At the recent IAA in Hannover, electric semi-trailer trucks took center stage. The buzz was unmistakable, with social media feeds covering the latest news:

  • Tesla's Semi made its European debut, with our friend Jaan delivering in-depth coverage from the IAA (link)

  • Mercedes launched their eActros (check out our past article)

  • Milence showcased a 1:1 model of their truck charging hub design (link for pictures)

As electric trucks gain momentum, excitement among the EV charging industry is increasing. Today, we’ll have a look beyond the hype, examining the challenges and opportunities that lie ahead in semi truck charging.

Breaking Down the Charging Use Cases 🔌

Electric truck charging scenarios differ significantly based on location and operational needs. Here’s a breakdown of the primary charging use cases:

  1. Depot Charging: Power levels of 25-150 kW with 4-10 hour charging windows, ideal for fleet operators with regular (overnight) stops. There are nuances of this where depot access is shared among peers (e.g. neighboring companies) to improve depot ROI. Generally, this is where most energy is charged because of predictable access and the lowest kWh price.

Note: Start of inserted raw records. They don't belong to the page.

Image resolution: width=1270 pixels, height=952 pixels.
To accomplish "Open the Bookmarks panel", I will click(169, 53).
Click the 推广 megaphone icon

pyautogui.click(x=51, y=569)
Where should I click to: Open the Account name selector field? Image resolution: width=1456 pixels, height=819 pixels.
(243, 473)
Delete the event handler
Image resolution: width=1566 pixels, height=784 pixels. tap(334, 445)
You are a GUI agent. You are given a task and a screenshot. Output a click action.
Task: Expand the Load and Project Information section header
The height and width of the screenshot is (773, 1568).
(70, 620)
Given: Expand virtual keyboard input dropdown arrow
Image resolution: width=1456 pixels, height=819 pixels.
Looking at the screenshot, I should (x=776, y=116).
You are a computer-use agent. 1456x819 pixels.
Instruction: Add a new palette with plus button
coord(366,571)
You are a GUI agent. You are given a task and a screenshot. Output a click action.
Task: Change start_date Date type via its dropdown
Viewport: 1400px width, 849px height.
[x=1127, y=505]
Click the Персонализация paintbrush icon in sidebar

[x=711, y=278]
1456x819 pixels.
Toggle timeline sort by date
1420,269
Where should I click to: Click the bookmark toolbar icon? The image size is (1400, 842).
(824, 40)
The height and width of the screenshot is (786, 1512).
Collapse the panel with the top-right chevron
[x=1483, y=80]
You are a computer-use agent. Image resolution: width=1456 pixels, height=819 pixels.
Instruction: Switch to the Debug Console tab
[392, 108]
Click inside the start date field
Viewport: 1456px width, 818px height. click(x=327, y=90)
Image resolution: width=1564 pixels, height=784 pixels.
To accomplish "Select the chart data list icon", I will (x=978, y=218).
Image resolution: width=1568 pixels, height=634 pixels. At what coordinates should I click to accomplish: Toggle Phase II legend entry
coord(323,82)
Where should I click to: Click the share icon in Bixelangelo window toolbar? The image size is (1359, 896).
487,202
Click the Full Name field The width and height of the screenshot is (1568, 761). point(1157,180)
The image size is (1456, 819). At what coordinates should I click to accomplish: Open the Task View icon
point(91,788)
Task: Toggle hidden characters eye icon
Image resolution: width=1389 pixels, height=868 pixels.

  2. Destination Charging (while loading / waiting): 150-350 kW with 1-2 hour windows, suited for scheduled stops during deliveries.

  3. Public Fast Charging: High-power charging between 350 kW and 1.5 MW (Megawatt), enabling quick 30-60 minute top-ups for trucks on long hauls during mandatory driver’s recovery time.

  4. Public Overnight Charging: 100-350 kW for extended periods (over 8 hours), necessary for longer rest stops where megawatt charging isn’t needed.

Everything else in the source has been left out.